A police officer’s job is to save lives, not to take them.
Protesters held signs that read, “One Tragedy, Two Victims,” suggesting that Liang is also a victim of racial bias because the justice system did not fairly convict white officers who killed unarmed black people.
The Chinese American Liang is the first NYPD officer in over a decade to be convicted for such crimes.
But to argue that Liang is unjustly convicted because the justice system is lenient toward white officers overlooks the fact that Liang directly caused someone’s death.
The only victim in this case is the person who died. It is crucial to acknowledge that the death of Akai Gurley is not an isolated incident, but it is rather an example of police brutality.
A Chinese American woman said that the protesters are not asking for white privilege and are deeply sorry for the Gurley family during the protest, according to Fusion.
Yet, it sounds like the protesters want Liang to be afforded the same privileges that are given to white officers when they demand so-called “justice for Peter Liang.”
One way for Asian Americans to assimilate into the dominant culture of whiteness is to actively participate in systems that oppress other marginalized groups.
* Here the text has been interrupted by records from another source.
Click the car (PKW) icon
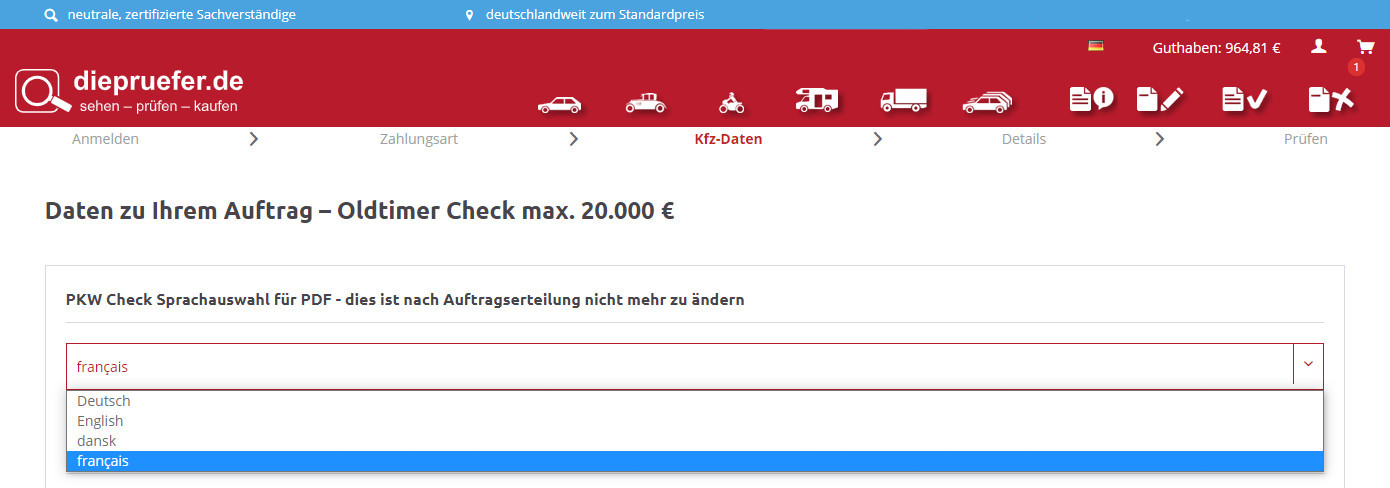 [559, 103]
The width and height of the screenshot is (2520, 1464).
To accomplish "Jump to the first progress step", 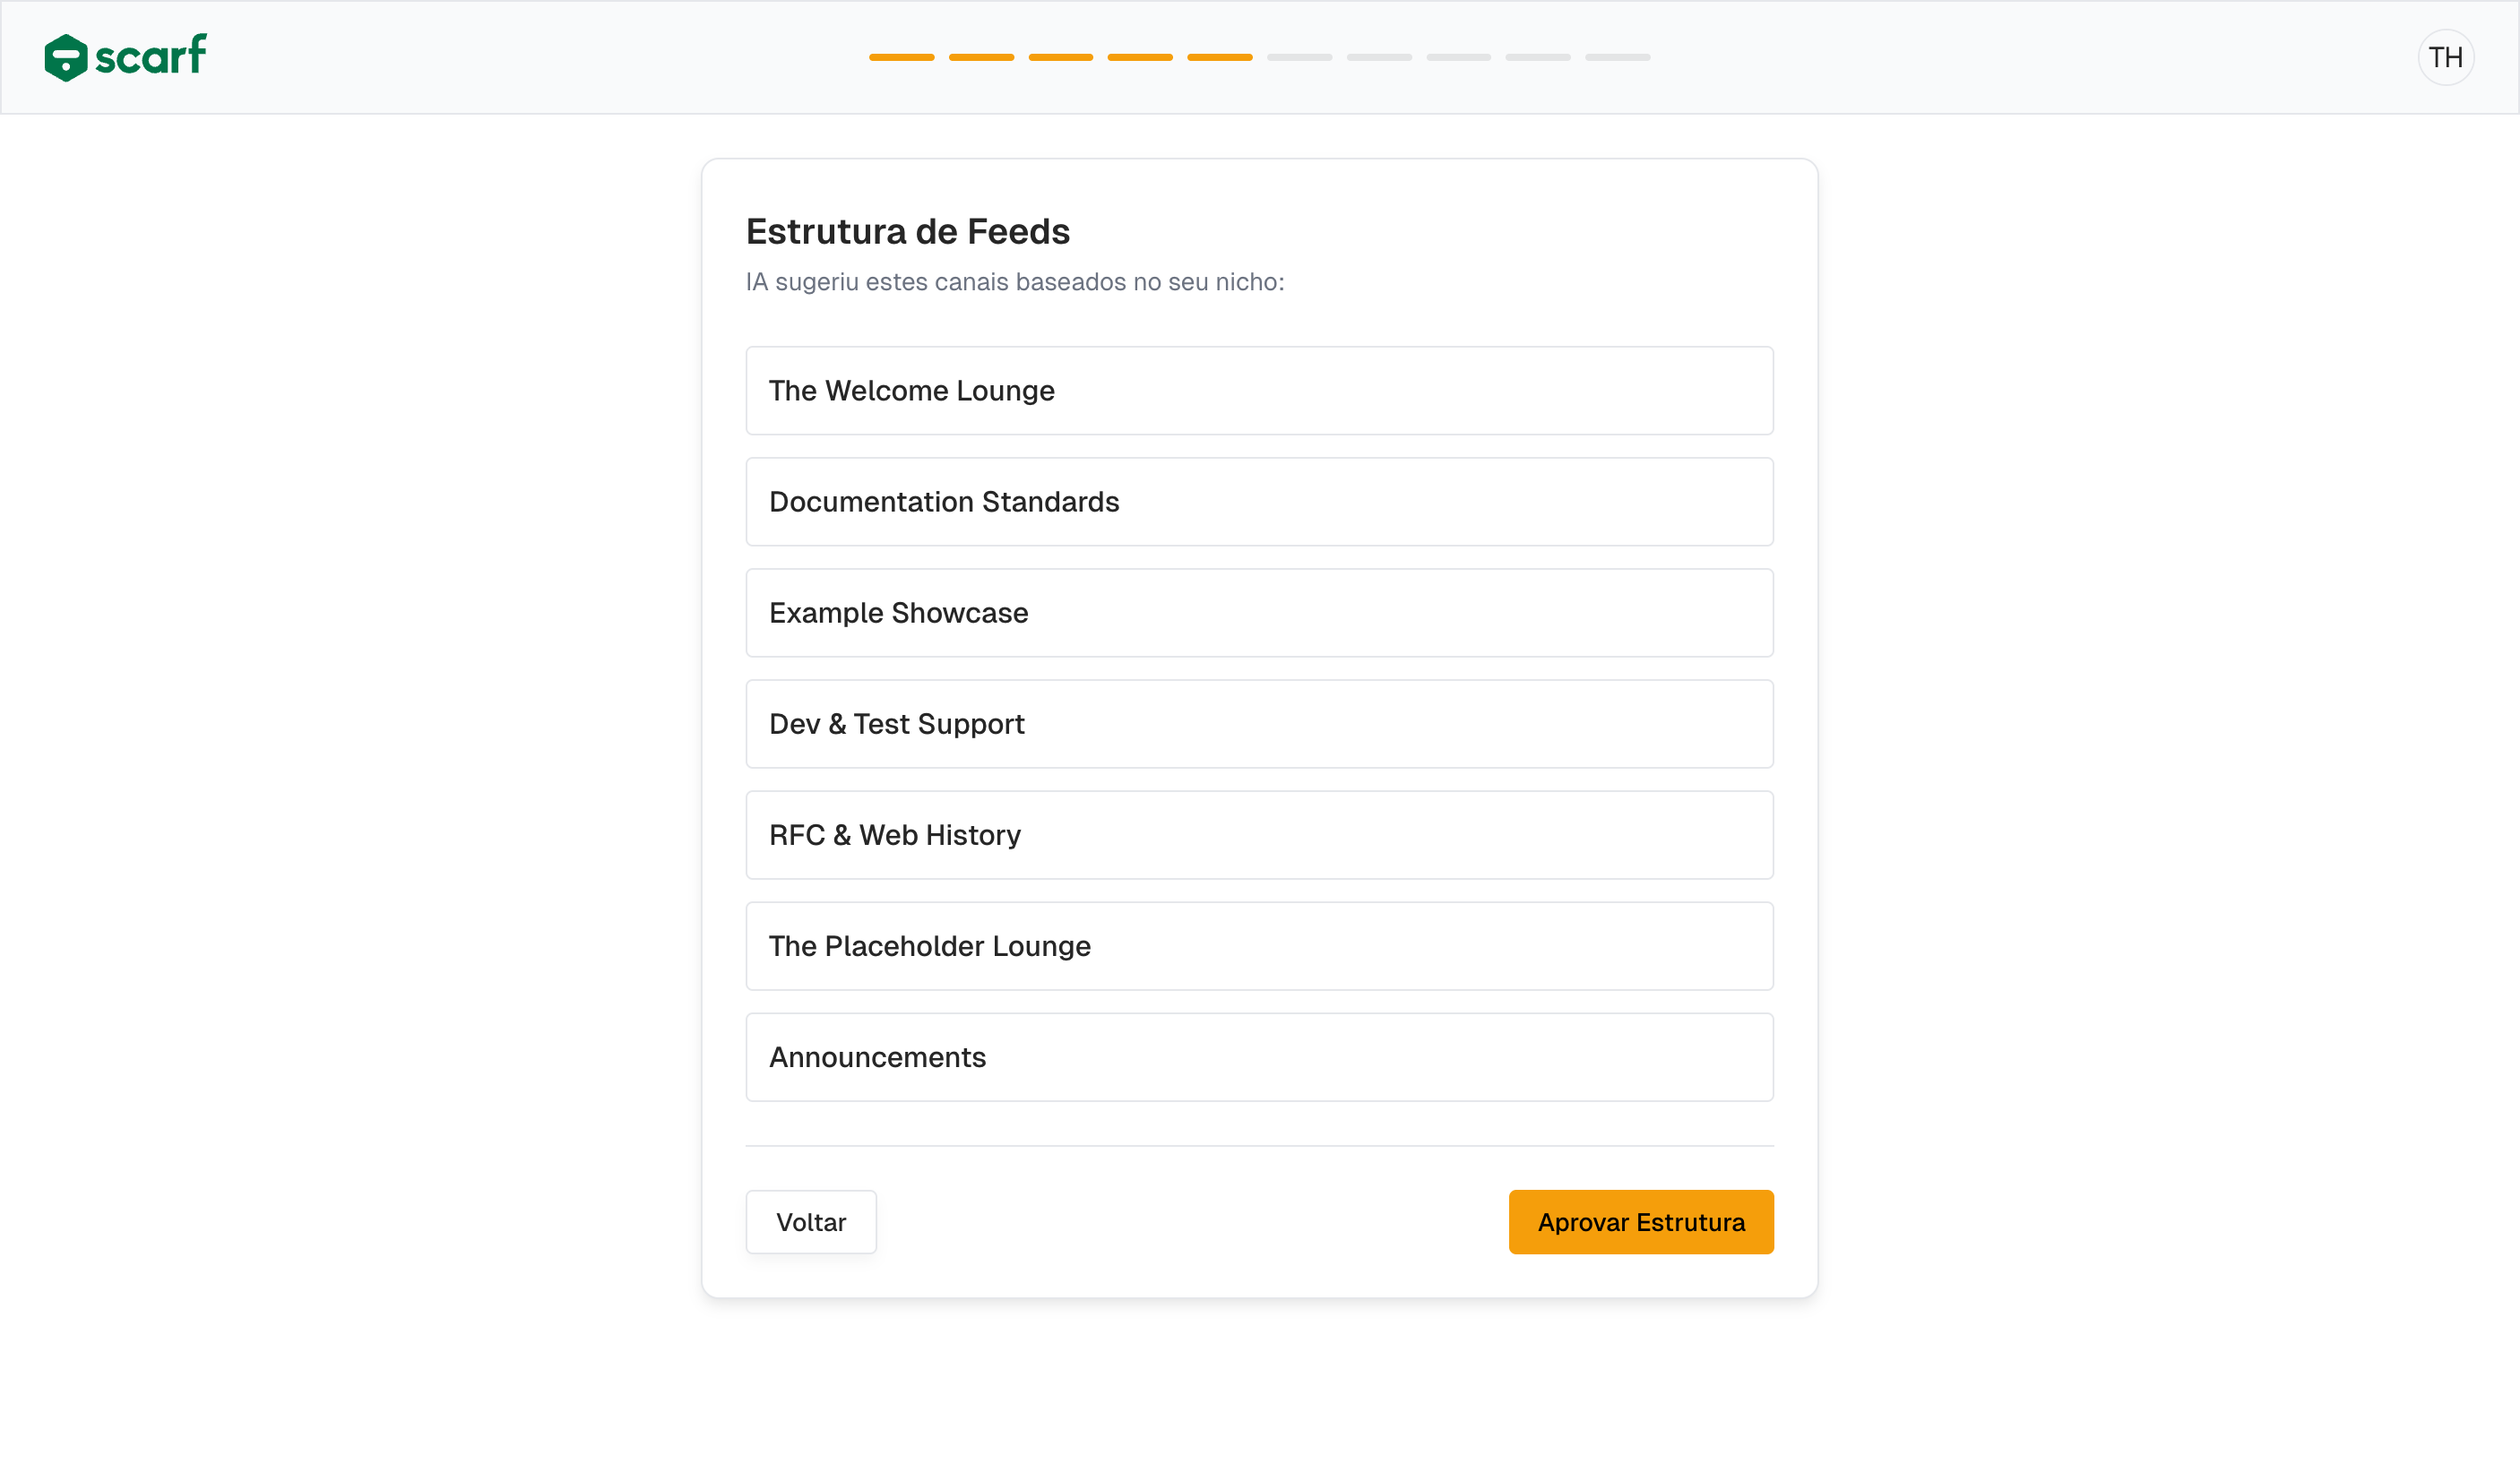I will pos(901,57).
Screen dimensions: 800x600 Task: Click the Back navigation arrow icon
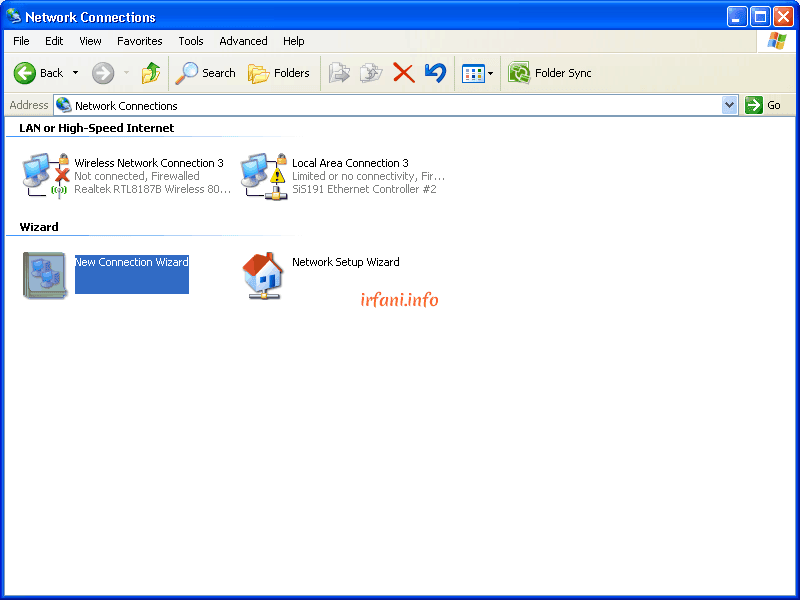25,73
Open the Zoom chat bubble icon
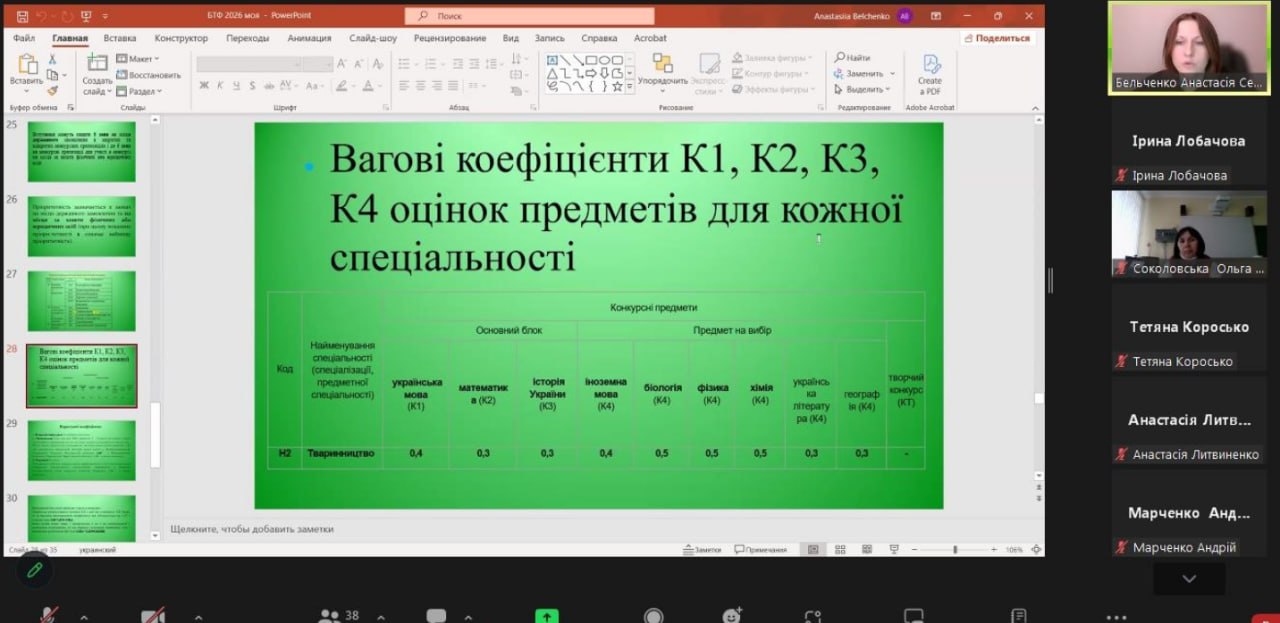This screenshot has width=1280, height=623. pos(436,616)
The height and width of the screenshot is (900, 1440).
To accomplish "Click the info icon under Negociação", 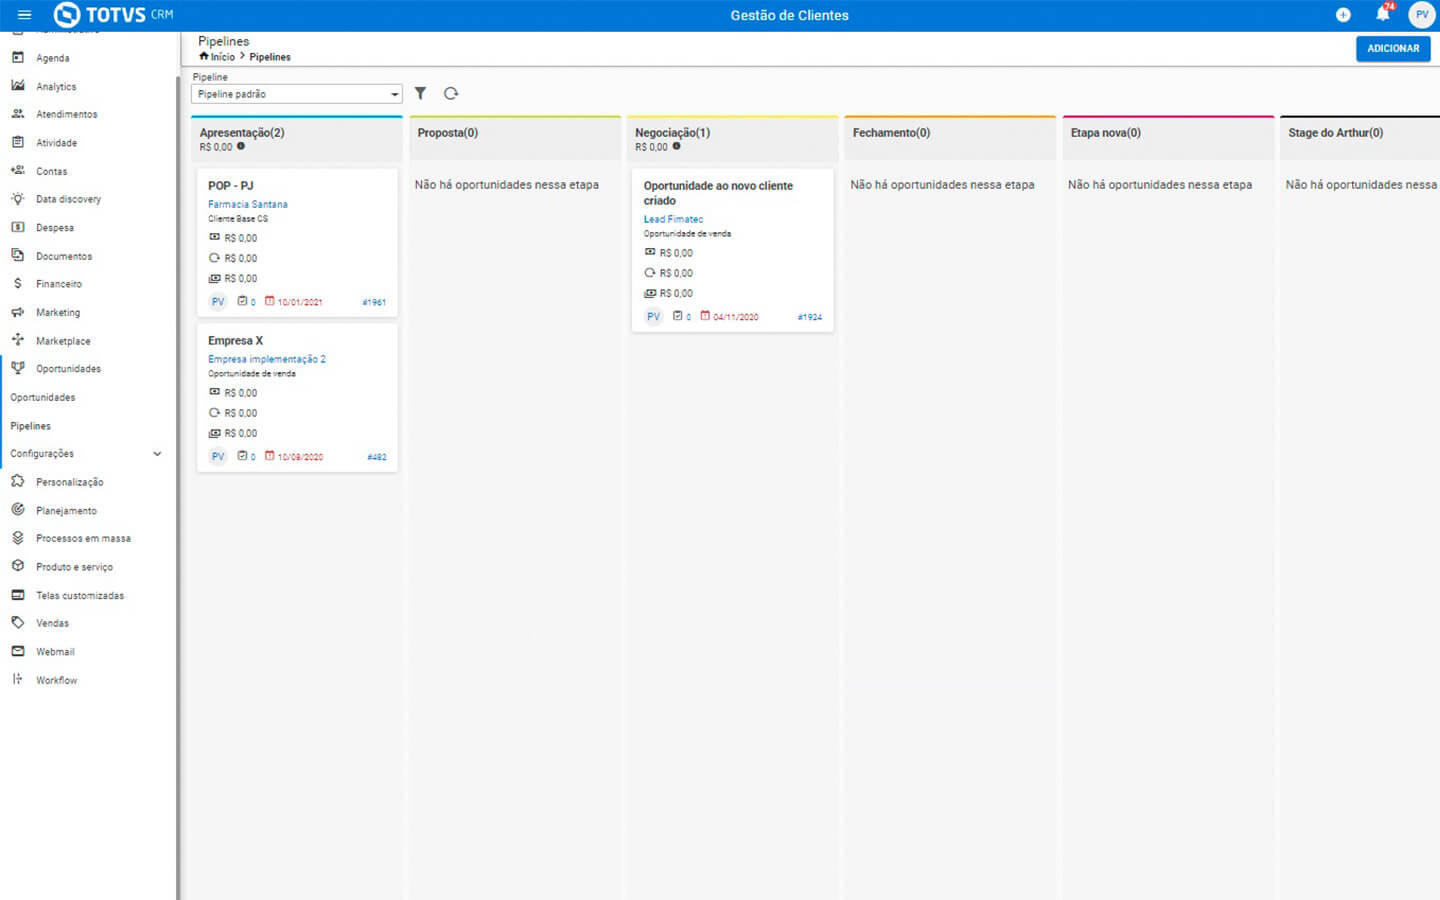I will coord(676,146).
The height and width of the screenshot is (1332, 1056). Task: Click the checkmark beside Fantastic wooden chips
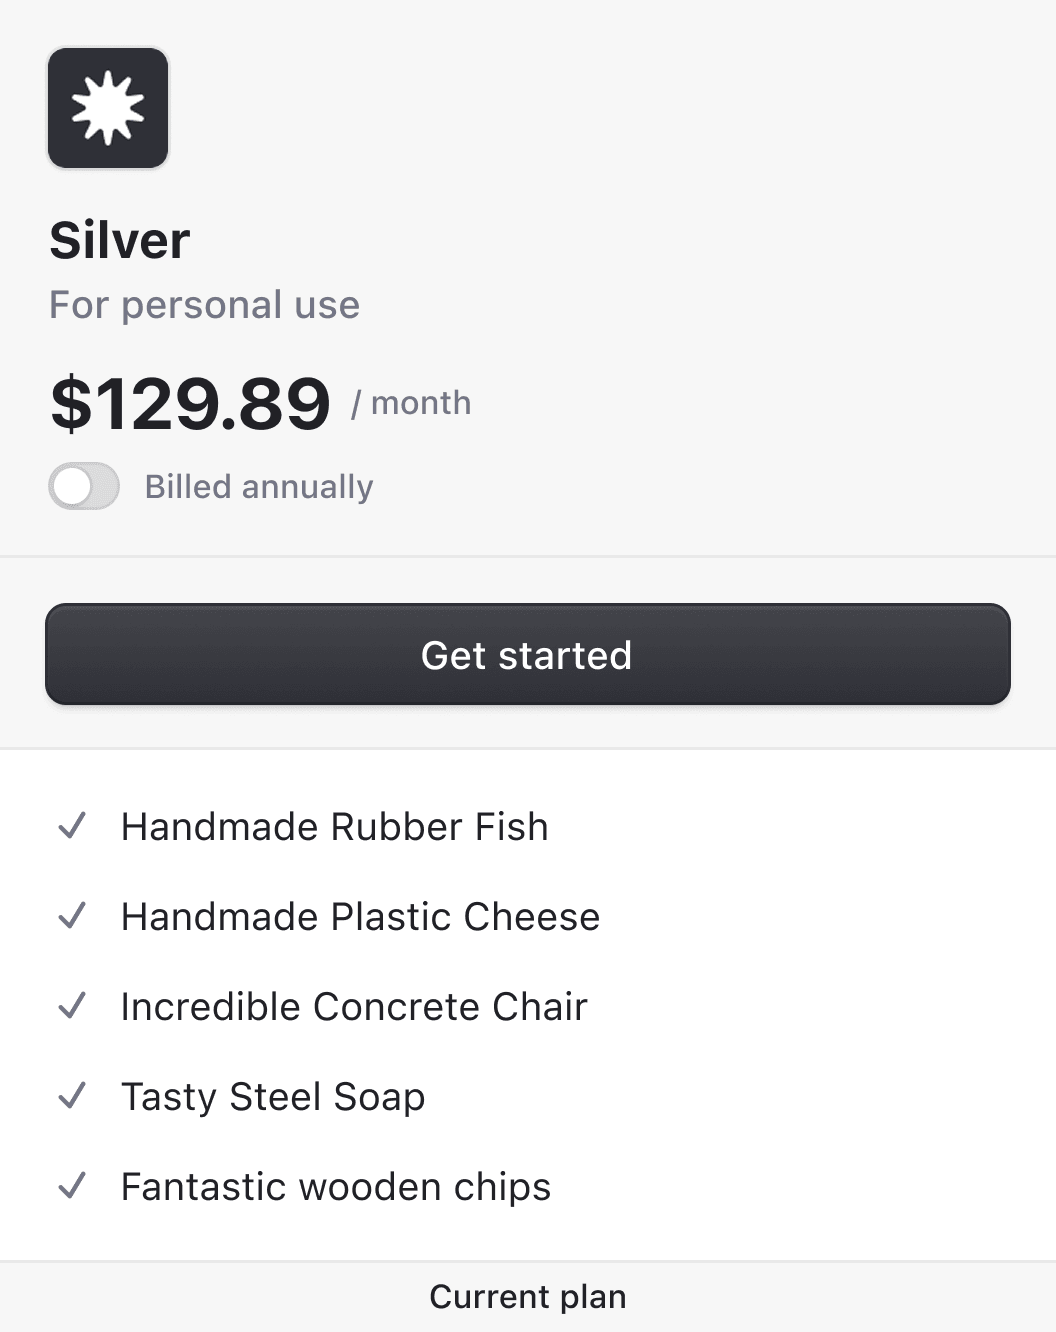click(72, 1186)
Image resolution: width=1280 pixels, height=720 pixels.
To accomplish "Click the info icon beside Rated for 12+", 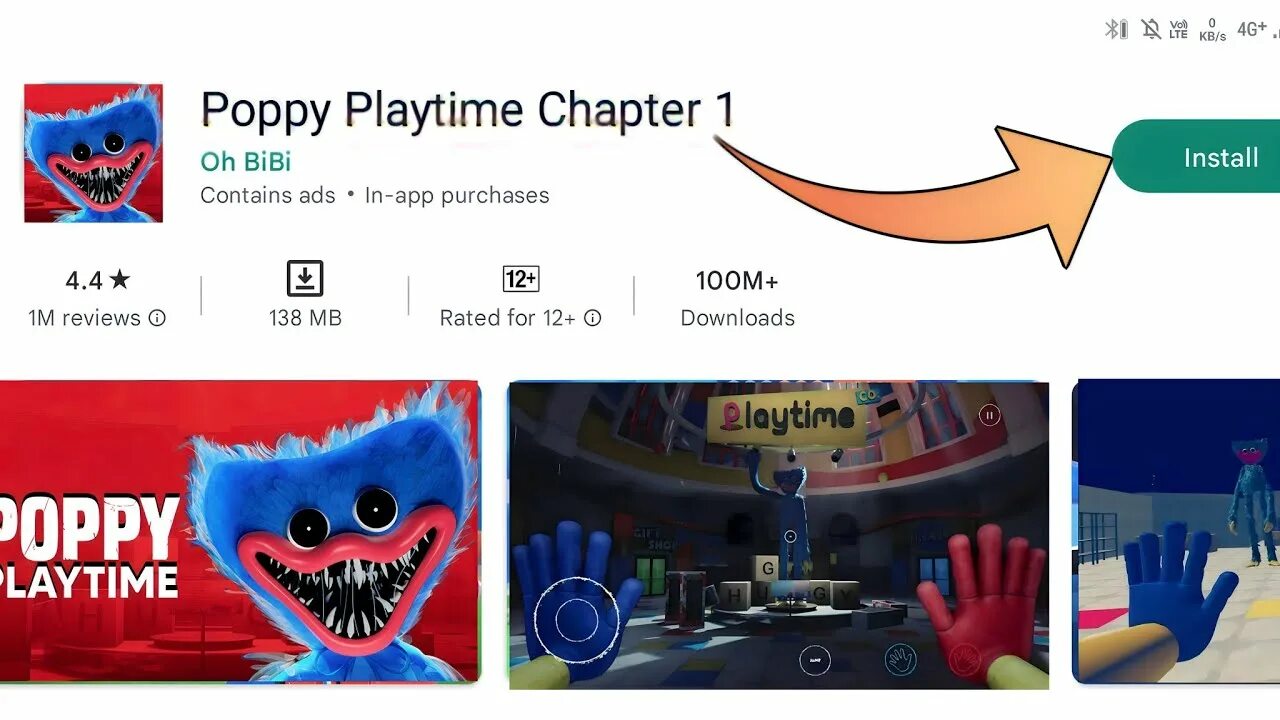I will 593,318.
Protesting Liang’s conviction, at the expense of Akai Gurley’s life, perpetuates the idea that some lives are worth more than others.
That sends the message that an Asian American’s life is worth more than a Black American’s life, in the same way that white supremacy holds that white lives are more valuable than the lives of people of color.
The superficial sympathy expressed by the woman in the Fusion video, in which she claims that Asian Americans are deeply sorry for the Gurley family, doesn’t cut it.
We, as part of Asian Pacific Islander Desi American (APIDA) communities, have to remember that injustices have occurred in the black community.
We must also look within our communities to address anti-blackness because it is deeply entrenched in our culture.
There are members of our community that are anti-black because Asian Americans have been presented as the “model minority” to other oppressed groups, such as the black community, in order to prove that individuals in the US can be successful if they just worked hard enough.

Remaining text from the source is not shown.